ZOBACZ TAKŻE: Hiszpańskie media zgodne po El Clasico. Piłkarz Realu Madryt okrzyknięty królem
Spotkanie rozpoczęło się w wymarzony sposób dla gospodarzy. Po sporym błędzie defensywy Realu Madryt w sytuacji sam na sam z Kepą Arrizabalagą stanął Ilkay Gundogan. Niemiec nie miał problemów z umieszczeniem piłki w siatce i Barcelona właściwie po pierwszej sytuacji objęła prowadzenie. Dziesięć minuty później mogła podwyższyć wynik, gdyż piłkę przed własnym polem karnym stracił Toni Kroos na rzecz Gaviego. Do strzału doszedł Fermin Lopez, ale futbolówka zatrzymała się na słupku.
"Królewscy" na pierwsze celne uderzenie czekali do 57. minuty. Wtedy z dystansu uderzył Toni Kroos, lecz jego próba była zdecydowanie zbyt lekka, żeby zaskoczyć Marka-Andre ter Stegena. Chwilę później na boisku pojawił się Lewandowski, dla którego był to pierwszy występ od 4 października.
To nie on błysnął na nieco ponad 20 minut przed końcem. Sprawy w swoje ręce wziął Jude Bellingham, który huknął zza pola karnego. Piłka niczym torpeda wpadła do siatki, a ter Stegen nie zdołał zareagować. Dwunasty gol Anglika w barwach Realu stał się faktem.
Lewandowski na swoją pierwszą próbę czekał do 79. minuty, tyle że jego strzał z dystansu był znacznie gorszy niż ten Bellinghama. Polak uderzył wysoko nad bramką.
Końcówka to już jazda bez trzymanki i akcja za akcję. Obie strony szukały zwycięskiego gola. W końcu goście dopięli swego, a zrobił to... nie kto inny jak Bellingham. Anglik po raz kolejny znalazł się we właściwym miejscu i w doliczonym czasie gry z najbliższej odległości pokonał ter Stegena.
Mecz zakończył się zwycięstwem Realu 2:1.
Klasyk po raz pierwszy w historii odbył się na stadionie olimpijskim Lluis Companys, na którym Barcelona gra w tym sezonie.
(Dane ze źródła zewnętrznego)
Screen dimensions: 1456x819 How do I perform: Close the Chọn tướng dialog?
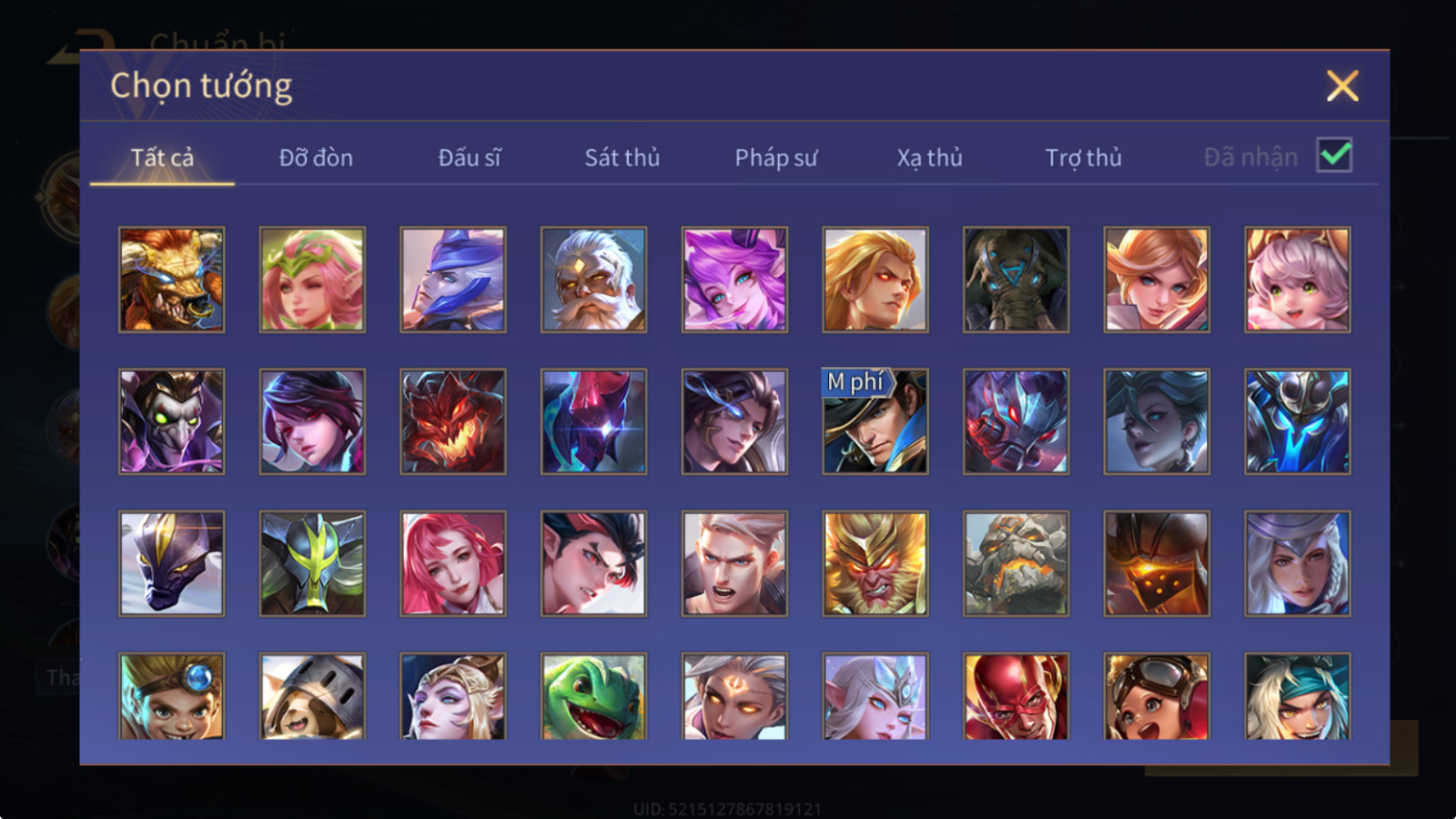coord(1342,86)
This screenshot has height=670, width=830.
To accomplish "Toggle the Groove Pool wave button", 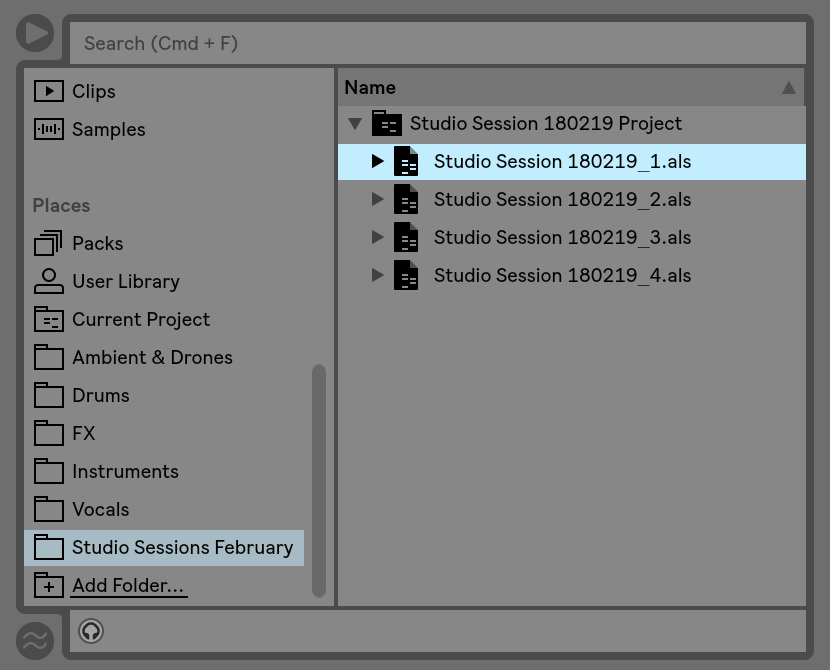I will 35,640.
Obiekt na Camp Nou przechodzi gruntowną modernizację.
W loży honorowej można było dostrzec Micka Jaggera. Słynny artysta, legenda rocka, zobaczył, jak piłkarze Barcelony grali w koszulkach z kultowym logo „gorących ust” zespołu Rolling Stones zamiast tradycyjnego stroju klubu.
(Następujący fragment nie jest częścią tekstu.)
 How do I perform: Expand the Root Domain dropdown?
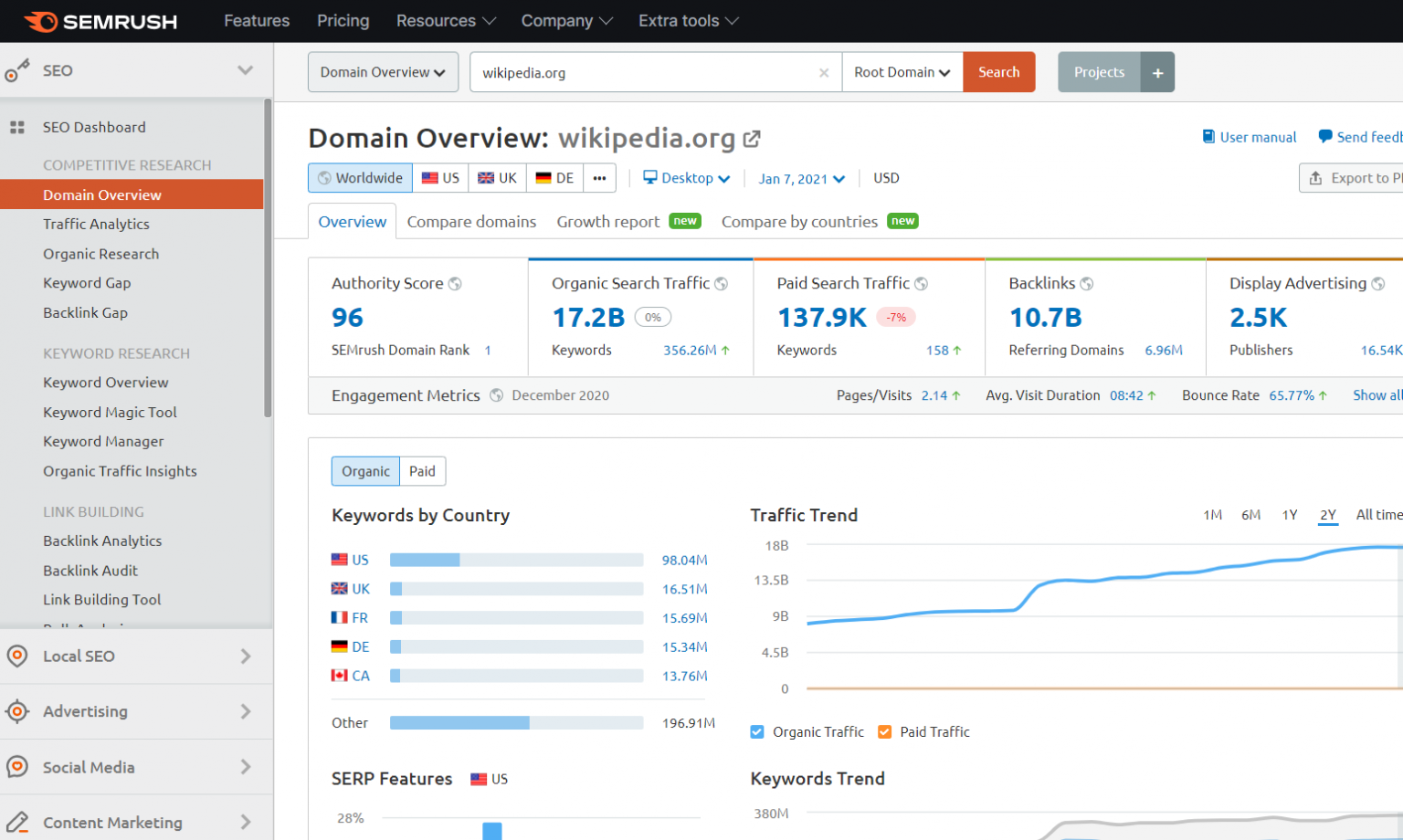[x=902, y=71]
Real prowadzi w tabeli z dorobkiem 28 pkt. Podobny bilans ma Girona, która w piątek pokonała 1:0 Celtę Vigo. Barcelona jest trzecia - 24 pkt.
FC Barcelona - Real Madryt 1:2 (1:0)
Bramki: Gundogan 6 - Bellingham 68, 90+2.
FC Barcelona: Ter Stegen - Araujo, Christensen, Martinez, Balde - Gundogan, Gavi, Fermin Lopez (72 Romeu) - Cancelo (77 Lamine Yamal), Torres (61 Lewandowski), Joao Felix (77 Raphinha).
Real Madryt: Kepa - Carvajal, Rudiger, Alaba, Mendy (52 Camavinga) - Tchouameni, Valverde, Kroos (63 Modric) - Bellingham - Rodrygo (63 Joselu), Vinicius (90+5 Vazquez)
Żółte kartki: Fermin Lopez, Torres - Carvajal.